• _Goal of the exercise_
Can you rewrite the listing between the lines holding "606x360 pixels. Task: Select the contactor" and "pyautogui.click(x=414, y=160)", inclusive, keeping the requests as they are but scaling every click coordinate in the answers by 1.1 and rounding to whole numbers, halves up? Don't change the numbers in the requests.
* START *
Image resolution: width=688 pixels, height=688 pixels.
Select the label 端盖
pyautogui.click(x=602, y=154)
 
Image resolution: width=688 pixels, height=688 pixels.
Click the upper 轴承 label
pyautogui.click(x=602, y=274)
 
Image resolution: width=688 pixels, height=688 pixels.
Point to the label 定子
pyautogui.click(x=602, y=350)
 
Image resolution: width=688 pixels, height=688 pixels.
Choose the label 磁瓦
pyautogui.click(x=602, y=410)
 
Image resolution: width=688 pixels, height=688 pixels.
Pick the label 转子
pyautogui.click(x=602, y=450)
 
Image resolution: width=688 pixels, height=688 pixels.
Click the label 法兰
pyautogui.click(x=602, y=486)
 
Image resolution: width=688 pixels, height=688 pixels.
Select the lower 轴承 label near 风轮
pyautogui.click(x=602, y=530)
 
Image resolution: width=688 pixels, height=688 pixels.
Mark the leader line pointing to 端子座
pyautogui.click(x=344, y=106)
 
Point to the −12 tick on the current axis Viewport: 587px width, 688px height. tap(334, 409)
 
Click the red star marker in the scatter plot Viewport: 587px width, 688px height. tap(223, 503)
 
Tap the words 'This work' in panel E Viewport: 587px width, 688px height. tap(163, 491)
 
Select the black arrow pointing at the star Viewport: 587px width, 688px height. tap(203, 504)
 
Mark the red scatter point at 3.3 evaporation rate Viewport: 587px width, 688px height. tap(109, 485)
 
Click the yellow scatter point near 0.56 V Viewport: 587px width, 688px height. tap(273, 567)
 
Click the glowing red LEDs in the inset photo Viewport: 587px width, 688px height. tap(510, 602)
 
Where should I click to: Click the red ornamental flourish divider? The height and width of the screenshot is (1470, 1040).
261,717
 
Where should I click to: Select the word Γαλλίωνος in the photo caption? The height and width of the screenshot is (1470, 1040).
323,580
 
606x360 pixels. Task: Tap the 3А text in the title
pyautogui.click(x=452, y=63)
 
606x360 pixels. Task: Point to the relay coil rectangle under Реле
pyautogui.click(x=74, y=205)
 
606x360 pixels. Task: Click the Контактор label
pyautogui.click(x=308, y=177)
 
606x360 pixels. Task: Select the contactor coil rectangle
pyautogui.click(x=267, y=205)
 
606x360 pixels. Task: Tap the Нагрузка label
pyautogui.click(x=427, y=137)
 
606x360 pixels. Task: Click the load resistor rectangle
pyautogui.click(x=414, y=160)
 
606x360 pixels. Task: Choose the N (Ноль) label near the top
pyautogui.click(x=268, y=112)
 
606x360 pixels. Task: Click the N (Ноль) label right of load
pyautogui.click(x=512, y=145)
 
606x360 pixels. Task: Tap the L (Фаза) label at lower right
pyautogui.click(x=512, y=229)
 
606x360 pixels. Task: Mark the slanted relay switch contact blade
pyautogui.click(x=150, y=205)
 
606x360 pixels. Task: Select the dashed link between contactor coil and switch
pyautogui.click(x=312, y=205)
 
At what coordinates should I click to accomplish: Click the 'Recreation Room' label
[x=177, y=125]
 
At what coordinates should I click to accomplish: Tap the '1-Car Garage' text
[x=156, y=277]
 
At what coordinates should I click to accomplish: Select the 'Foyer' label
* END *
• _Expected output_
606x360 pixels. Task: Select the contactor coil rectangle
pyautogui.click(x=294, y=226)
 
606x360 pixels. Task: Tap the Нагрузка label
pyautogui.click(x=470, y=151)
 
606x360 pixels. Task: Click the load resistor rectangle
pyautogui.click(x=455, y=176)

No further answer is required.